Wash your hands before handling the print and avoid touching the printed area.
How To Store Art Prints
There will be times when you will want to store your investment to protect it from light, humidity, and pollution.
The best way to store your prints is by taking them out of the frames and lay them flat in folders, cabinets, or collector boxes.
Metal storage cabinets like the Bieffe 10 Drawer Filing Cabinet is the best.

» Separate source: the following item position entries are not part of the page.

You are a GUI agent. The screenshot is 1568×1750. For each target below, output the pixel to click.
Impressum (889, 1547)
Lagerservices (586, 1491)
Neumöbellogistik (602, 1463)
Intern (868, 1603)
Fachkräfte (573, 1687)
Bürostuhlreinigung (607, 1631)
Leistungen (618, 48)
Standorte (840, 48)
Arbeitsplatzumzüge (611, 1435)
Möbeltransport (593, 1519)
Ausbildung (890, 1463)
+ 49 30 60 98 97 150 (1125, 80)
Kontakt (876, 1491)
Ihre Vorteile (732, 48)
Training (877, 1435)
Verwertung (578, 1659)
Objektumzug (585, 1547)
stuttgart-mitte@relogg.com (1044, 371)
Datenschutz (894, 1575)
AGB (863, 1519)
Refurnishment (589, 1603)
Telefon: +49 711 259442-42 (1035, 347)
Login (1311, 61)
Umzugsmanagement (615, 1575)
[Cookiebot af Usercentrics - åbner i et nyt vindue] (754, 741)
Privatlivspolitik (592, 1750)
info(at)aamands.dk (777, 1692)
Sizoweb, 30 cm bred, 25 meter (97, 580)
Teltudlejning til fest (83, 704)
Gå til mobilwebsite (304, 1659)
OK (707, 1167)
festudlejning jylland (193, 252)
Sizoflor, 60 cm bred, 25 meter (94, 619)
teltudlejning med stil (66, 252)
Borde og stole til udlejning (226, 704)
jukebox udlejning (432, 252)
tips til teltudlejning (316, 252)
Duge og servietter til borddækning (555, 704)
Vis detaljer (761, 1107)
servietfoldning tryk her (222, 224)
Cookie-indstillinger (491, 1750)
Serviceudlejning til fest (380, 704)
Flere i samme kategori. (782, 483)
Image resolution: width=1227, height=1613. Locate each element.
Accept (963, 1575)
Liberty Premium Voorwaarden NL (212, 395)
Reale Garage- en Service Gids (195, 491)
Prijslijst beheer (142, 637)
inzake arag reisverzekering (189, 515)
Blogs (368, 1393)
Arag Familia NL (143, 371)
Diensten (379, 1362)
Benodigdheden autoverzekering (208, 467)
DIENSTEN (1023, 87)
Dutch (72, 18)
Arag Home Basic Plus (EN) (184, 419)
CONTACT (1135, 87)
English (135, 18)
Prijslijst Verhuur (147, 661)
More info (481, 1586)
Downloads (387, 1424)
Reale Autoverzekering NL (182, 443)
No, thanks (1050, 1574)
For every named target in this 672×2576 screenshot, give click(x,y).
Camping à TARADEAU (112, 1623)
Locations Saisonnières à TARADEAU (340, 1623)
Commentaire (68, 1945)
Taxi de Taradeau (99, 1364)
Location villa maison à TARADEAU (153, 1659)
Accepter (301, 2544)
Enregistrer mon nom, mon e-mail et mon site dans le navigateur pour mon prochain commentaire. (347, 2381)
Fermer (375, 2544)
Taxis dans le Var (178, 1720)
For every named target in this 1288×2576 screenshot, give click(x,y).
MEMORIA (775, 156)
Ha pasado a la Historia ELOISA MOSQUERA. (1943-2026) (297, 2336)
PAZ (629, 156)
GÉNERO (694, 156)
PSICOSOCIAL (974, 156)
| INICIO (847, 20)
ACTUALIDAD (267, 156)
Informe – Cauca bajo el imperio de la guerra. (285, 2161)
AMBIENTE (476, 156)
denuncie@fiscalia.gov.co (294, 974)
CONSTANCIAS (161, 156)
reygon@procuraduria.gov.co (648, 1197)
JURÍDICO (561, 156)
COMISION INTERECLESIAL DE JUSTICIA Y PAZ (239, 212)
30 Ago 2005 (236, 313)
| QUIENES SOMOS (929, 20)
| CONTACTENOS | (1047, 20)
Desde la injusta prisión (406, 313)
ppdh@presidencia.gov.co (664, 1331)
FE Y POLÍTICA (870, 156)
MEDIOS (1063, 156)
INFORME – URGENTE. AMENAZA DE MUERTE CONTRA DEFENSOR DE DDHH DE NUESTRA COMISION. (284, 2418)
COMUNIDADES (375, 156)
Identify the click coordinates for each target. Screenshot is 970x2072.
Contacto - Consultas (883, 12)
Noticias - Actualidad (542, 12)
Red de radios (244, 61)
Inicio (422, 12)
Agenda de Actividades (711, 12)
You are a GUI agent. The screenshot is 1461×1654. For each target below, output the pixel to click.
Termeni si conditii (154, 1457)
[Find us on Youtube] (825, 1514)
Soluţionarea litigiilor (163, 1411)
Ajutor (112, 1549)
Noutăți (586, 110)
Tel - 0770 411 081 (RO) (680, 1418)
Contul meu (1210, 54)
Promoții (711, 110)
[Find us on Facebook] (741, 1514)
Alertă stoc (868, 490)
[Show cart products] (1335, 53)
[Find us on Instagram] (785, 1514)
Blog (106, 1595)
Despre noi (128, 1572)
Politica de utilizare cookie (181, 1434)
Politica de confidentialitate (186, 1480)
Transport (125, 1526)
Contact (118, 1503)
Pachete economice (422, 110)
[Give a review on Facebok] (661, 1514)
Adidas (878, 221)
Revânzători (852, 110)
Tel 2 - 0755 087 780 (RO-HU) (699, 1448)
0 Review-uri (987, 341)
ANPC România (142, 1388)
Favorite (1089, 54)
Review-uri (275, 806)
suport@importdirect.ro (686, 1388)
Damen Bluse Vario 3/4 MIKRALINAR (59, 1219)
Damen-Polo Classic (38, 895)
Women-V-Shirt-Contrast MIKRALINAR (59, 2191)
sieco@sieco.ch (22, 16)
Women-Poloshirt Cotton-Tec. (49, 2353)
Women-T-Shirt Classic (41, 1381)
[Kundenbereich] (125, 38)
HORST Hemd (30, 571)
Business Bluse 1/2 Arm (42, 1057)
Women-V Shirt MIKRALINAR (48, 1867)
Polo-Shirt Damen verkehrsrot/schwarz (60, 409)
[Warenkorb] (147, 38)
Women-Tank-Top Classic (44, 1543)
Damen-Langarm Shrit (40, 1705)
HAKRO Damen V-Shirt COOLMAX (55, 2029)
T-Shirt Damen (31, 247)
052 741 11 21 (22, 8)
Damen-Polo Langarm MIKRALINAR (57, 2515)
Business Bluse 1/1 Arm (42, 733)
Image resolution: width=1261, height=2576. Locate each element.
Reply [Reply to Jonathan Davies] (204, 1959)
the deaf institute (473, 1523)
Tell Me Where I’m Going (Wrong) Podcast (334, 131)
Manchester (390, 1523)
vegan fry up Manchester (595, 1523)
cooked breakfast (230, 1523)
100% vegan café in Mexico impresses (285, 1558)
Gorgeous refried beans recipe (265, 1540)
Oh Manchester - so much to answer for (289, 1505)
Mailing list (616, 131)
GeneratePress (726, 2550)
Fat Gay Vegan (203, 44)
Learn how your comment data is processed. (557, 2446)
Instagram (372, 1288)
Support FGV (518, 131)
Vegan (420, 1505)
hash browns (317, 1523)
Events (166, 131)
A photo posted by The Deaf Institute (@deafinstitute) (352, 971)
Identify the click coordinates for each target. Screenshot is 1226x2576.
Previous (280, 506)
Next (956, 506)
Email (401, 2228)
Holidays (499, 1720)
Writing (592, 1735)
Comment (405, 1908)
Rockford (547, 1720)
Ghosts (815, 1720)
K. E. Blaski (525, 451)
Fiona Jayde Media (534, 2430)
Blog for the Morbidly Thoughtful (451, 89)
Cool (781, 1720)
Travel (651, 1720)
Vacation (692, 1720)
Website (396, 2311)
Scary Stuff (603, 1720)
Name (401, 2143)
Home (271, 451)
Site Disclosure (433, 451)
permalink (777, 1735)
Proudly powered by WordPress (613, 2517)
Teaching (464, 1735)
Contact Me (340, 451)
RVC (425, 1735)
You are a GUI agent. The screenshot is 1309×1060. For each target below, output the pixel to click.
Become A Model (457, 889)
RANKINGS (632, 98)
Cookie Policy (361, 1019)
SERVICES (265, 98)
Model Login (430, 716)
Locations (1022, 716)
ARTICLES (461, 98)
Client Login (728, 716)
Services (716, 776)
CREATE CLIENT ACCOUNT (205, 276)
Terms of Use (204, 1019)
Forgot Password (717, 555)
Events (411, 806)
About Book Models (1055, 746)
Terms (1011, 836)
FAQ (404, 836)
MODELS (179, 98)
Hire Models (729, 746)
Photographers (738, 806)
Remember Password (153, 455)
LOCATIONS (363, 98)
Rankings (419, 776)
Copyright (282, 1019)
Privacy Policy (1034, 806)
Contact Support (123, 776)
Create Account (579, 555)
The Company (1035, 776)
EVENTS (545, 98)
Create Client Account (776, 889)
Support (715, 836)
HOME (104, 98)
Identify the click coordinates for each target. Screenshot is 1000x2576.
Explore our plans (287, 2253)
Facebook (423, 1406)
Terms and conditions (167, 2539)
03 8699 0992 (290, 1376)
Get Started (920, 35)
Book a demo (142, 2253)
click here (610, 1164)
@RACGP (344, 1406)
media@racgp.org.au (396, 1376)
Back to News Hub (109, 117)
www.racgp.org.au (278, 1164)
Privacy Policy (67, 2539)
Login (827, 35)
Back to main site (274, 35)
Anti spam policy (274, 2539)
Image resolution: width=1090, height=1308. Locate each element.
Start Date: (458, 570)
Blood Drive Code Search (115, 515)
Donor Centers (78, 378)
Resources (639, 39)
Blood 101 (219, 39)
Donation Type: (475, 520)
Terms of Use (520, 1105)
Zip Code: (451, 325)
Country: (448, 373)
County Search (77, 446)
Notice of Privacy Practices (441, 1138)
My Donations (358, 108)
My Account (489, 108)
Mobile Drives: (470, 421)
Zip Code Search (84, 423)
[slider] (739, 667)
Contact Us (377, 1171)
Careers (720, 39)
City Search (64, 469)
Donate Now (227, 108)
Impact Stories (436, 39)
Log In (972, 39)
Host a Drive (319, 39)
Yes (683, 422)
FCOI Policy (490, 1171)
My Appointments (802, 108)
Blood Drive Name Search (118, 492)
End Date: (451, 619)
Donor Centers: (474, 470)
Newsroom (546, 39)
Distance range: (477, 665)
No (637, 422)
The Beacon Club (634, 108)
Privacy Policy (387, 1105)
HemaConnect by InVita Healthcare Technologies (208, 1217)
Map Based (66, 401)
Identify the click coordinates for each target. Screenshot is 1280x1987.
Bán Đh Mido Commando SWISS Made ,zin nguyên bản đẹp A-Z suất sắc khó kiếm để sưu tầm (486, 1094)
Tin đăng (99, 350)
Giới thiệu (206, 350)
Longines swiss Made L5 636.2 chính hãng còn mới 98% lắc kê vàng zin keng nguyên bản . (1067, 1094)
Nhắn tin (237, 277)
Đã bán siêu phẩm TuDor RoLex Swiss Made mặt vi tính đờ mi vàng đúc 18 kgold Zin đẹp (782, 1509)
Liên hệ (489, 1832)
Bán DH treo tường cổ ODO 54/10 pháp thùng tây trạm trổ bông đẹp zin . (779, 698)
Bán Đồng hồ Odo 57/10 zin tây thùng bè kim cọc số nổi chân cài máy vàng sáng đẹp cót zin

Metal does not release chemical emissions like wood.
Store prints flat and separate each print with glassine paper.
The storage space should be in a controlled temperature room with a humidity level between 40% and 70%.
Keep your art collection in an acid-free container, preferably metal.
Art storage cabinets can become expensive so take a look around for a metal storage unit that will fit your art print sizes.
How To Transport Art Prints
There might be a time when you have to transport your art, whether attending an art show or attending an open gallery.
There are some precautions you will want to take when transporting your prints.
Keep your prints framed if you are going to display them with a frame.
If you present them with a mat and no frame, place the matted prints in a storage tray separated with glassine paper.
If you will present them with no mat or frame, place them in a portfolio to transport them.
- Alvin Elegance Portfolios
- Martin Universal Design Museum Artist Portfolios
- Prat Digital and Art Portfolio
Final Thoughts On How To Start Art Prints
Collecting art is an investment hand you will want to protect your artwork so it will not lose value.
Artists need a storage facility for storing art that has not sold.
Follow all of the steps above to keep your artwork like new for years to come.